If you are entering into a lawsuit in our justice system, you really need to adjust your expectations. This is not a television show or movie about the law that will get to trial and resolved (in your favor of course) in two hours or less. Real life is different. Your lawsuit is likely to last 12 to 24 months, if you are lucky (they can take longer). You will encounter many roadblocks, delays, adverse rulings, and gamesmanship by the opposing lawyer. You will have to fight for basic information and will likely remain in the dark about key witnesses or facts even going into trial.

Lawsuits are hard. You have an opposing party who is working against you and a court system that is far overburdened. Sometimes the judge does not see an issue your way, or fails to fully understand what is occurring in your case. And sometimes witnesses that you thought would be favorable either cannot be found or fail to say what you thought (or were told) they’d say.
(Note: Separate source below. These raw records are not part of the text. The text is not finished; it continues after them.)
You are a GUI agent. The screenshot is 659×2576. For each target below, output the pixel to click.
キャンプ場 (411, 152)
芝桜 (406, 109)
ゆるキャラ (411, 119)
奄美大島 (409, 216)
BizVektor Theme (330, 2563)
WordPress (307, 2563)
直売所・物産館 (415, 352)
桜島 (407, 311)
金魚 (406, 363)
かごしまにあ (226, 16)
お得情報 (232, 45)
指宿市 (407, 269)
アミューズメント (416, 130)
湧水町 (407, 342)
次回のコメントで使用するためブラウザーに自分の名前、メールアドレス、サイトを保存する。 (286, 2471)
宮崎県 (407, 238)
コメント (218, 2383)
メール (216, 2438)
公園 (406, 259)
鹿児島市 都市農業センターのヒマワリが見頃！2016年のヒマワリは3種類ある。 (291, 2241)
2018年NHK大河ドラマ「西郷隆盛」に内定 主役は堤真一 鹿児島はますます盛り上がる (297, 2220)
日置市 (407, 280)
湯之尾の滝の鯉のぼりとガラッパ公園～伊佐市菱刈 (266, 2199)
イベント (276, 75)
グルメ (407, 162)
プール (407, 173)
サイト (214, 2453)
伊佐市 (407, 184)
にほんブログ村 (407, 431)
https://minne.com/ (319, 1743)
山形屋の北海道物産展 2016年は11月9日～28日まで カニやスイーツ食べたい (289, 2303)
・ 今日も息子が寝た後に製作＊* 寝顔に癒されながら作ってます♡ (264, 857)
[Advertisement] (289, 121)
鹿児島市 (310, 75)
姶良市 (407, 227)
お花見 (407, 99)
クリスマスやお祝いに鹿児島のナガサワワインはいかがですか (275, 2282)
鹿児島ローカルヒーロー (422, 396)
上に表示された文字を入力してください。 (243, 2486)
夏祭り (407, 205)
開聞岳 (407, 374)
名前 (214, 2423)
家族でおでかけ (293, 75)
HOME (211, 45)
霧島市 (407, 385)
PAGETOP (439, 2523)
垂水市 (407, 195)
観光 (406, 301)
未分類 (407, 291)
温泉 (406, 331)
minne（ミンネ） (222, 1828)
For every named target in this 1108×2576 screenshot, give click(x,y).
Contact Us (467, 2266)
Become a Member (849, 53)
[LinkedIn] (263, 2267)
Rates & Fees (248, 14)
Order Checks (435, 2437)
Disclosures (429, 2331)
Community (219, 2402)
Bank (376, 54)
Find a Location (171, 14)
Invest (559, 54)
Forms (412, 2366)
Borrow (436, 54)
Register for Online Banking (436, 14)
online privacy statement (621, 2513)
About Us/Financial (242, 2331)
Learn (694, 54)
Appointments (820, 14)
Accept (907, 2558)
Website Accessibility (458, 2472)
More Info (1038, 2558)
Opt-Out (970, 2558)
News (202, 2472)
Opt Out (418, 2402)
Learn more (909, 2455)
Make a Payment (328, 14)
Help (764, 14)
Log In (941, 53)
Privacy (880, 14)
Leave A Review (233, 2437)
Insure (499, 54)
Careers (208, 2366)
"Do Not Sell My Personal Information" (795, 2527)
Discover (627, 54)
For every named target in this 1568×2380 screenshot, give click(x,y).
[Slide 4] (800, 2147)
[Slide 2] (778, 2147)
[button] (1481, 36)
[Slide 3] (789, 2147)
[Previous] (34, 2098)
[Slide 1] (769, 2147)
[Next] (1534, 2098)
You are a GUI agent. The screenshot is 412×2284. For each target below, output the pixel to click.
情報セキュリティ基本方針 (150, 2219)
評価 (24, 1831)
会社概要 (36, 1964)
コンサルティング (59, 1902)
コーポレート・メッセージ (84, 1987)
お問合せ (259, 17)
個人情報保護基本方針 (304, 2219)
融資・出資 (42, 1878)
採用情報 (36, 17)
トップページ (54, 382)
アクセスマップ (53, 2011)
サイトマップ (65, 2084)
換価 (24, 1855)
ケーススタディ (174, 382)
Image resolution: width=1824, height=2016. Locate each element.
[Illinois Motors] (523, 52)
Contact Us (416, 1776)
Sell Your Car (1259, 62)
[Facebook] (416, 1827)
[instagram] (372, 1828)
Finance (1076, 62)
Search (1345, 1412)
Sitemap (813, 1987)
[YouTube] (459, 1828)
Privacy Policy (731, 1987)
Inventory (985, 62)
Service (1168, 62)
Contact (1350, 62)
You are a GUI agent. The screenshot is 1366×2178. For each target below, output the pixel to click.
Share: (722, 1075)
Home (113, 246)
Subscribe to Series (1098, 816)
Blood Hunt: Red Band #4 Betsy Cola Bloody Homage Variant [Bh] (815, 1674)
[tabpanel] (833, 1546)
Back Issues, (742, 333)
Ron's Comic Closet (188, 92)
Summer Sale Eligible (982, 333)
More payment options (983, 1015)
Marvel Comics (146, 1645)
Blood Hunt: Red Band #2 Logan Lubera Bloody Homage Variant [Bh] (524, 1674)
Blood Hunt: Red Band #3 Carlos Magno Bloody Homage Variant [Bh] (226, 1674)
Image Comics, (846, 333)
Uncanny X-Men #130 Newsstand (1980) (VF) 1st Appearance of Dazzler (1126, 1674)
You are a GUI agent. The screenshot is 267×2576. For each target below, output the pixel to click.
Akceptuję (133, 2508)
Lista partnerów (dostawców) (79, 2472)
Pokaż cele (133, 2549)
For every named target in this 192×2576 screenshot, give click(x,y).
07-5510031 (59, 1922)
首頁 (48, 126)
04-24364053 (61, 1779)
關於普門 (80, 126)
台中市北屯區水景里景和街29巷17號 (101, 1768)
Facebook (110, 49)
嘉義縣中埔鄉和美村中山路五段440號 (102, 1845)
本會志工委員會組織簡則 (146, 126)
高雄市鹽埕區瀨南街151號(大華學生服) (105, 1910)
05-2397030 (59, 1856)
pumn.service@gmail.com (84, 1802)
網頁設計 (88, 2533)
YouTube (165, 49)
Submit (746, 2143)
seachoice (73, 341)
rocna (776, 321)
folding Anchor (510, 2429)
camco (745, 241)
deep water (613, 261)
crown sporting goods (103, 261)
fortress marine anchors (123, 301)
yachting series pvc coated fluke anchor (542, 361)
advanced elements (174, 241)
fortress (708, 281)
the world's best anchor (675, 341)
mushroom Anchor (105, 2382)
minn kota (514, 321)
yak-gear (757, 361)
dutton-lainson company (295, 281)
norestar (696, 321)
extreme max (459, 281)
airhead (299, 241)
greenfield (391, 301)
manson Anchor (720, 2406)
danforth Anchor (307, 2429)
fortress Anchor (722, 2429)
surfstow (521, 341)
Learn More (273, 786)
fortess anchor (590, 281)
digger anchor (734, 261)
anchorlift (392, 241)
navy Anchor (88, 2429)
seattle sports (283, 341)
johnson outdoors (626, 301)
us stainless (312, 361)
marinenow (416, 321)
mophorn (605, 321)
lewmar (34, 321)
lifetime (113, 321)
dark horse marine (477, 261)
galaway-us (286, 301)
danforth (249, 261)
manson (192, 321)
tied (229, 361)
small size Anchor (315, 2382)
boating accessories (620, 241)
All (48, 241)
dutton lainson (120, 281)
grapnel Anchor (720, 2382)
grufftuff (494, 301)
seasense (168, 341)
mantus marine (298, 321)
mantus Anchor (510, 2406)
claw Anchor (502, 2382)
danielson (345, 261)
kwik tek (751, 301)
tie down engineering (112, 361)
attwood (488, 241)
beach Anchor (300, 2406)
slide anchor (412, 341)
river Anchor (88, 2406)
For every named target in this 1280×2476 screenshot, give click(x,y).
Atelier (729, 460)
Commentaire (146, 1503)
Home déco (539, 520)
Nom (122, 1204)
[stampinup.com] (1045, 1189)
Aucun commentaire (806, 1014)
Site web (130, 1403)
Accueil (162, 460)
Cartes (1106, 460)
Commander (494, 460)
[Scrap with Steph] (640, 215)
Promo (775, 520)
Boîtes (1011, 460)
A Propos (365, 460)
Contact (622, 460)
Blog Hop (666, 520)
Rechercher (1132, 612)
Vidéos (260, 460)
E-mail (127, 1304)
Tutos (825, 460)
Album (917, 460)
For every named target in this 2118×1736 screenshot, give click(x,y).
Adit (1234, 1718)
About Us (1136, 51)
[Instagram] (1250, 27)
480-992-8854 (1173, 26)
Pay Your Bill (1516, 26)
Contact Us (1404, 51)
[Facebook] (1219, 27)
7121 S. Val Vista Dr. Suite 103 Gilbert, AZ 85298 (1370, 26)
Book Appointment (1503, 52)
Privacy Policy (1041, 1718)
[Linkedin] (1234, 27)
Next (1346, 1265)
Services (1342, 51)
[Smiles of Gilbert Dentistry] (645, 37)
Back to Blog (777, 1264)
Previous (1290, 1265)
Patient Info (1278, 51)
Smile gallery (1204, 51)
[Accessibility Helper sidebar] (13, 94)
Persistence is the most important trait for any party in a lawsuit. The winner of any suit is usually the last man (or woman) standing. Those who are too ready to give up and go home usually get a raw deal in settlement or a half-hearted result at trial.

For that reason, if you are not ready, willing, and able to take your lawsuit to the bitter end (and it will be bitter), then you may want to think twice about suing in the first place. Not suing is a perfectly legitimate option in most situations.

The key is to expect the unexpected. Your lawyer is there to guide you through the process, and she or he has seen it all before. While your case is new and shocking to you, it is routine for your lawyer. Let your lawyer be your guide, lean on the lawyer’s experience, and try to get a favorable resolution to your case as quickly as you can.